(Material to process)

◇ ◇ ◇ ◇ ◇ ◇ ◇

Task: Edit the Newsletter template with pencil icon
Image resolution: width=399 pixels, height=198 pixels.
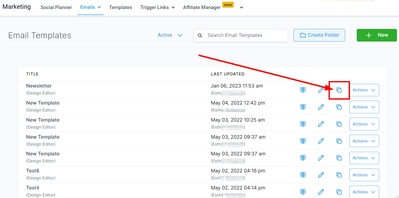Action: pyautogui.click(x=321, y=90)
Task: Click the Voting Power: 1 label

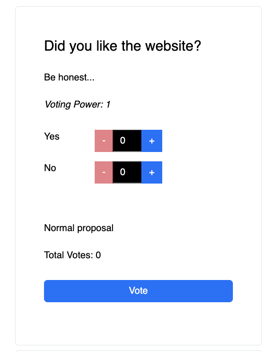Action: point(77,104)
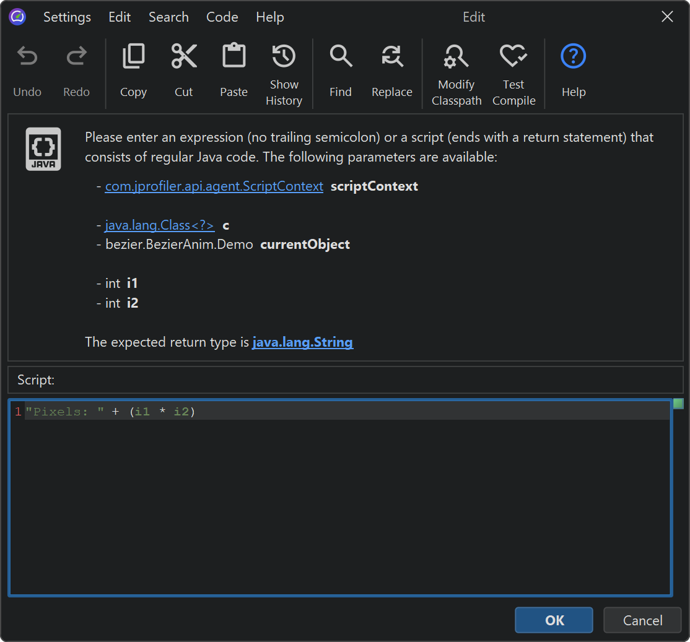Open the Replace tool

[391, 58]
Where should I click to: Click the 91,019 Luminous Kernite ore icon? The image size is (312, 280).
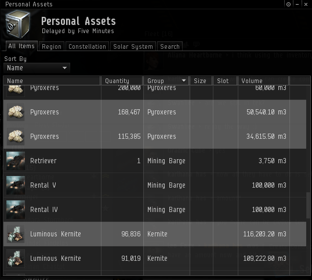pos(16,259)
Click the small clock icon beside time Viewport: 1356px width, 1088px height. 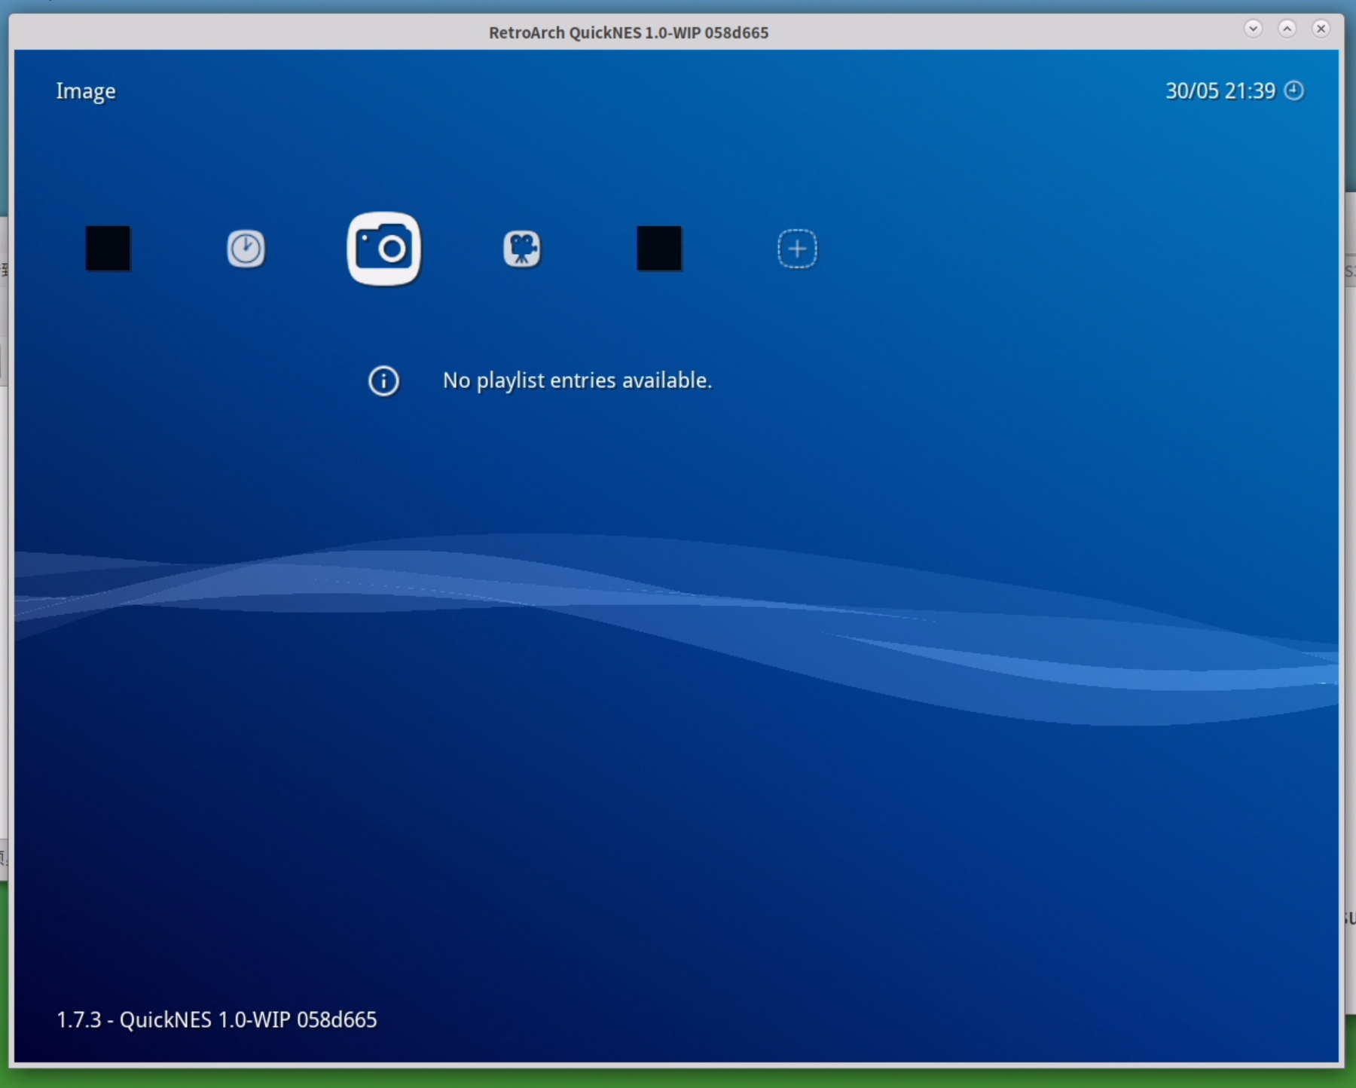coord(1294,90)
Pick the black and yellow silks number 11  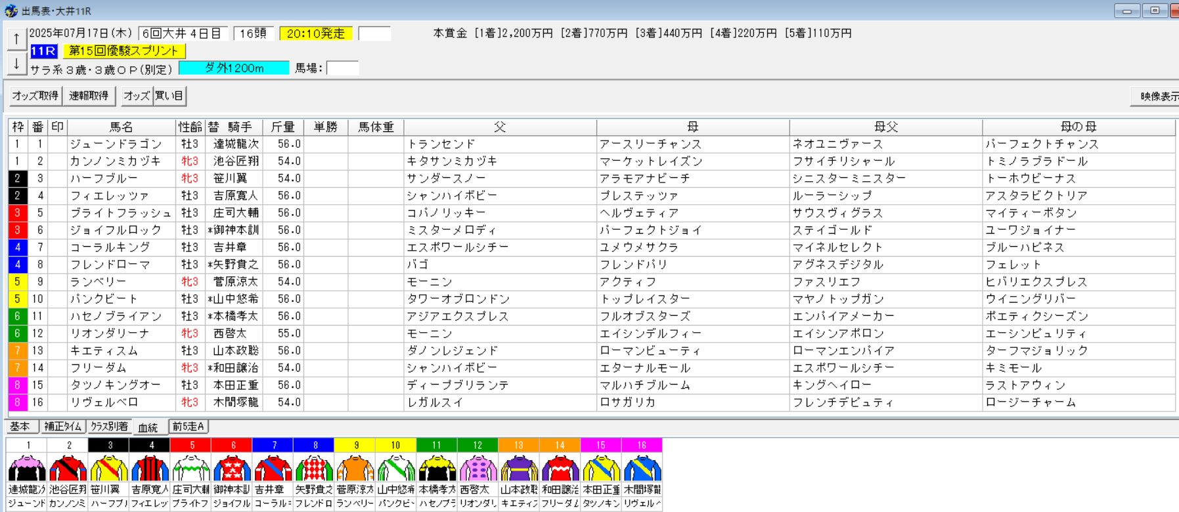437,467
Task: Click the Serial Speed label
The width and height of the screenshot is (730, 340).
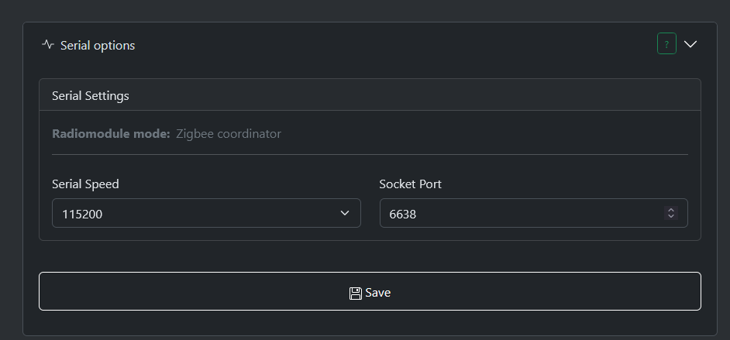Action: [86, 184]
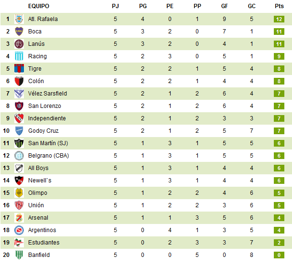Open the Vélez Sarsfield team link
The width and height of the screenshot is (292, 266).
click(47, 94)
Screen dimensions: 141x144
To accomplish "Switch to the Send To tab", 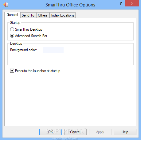I will pos(28,15).
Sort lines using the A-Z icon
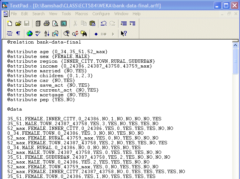 [x=47, y=34]
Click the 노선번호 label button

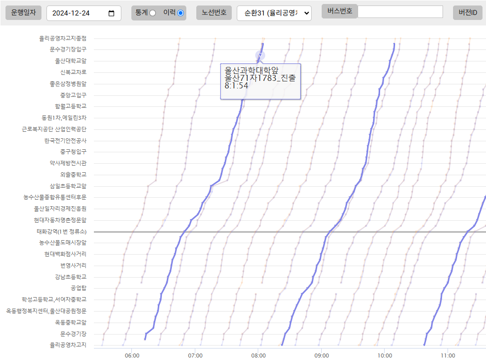coord(214,13)
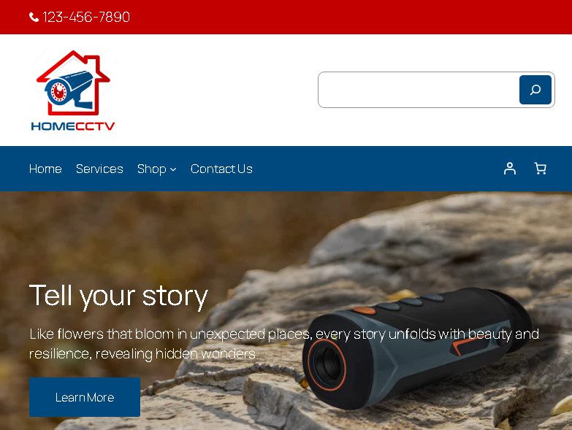The image size is (572, 430).
Task: Click the Learn More button
Action: [x=85, y=397]
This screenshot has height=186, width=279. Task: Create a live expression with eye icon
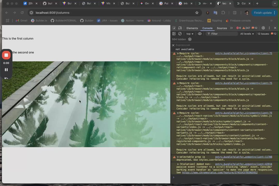[200, 34]
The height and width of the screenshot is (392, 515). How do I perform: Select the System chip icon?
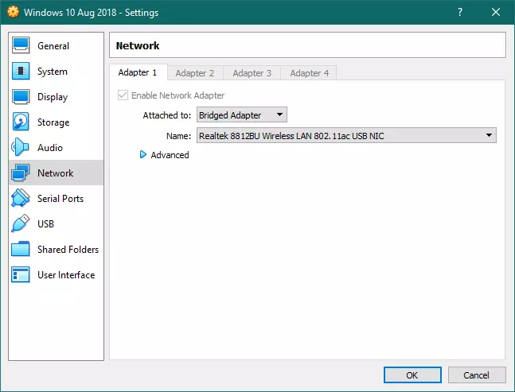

◇ ◇ ◇ ◇ ◇ ◇ ◇

(Task details) Leave out the pictures, and retype exactly the lines from the one containing "Click the 노선번호 label button" through the final line of the data.

(Task result)
Click the 노선번호 label button

coord(214,13)
The image size is (572, 430).
Task: Click the Learn More button
Action: [x=85, y=397]
This screenshot has height=186, width=279. Task: Create a live expression with eye icon
[200, 34]
The height and width of the screenshot is (392, 515). How do I perform: Select the System chip icon?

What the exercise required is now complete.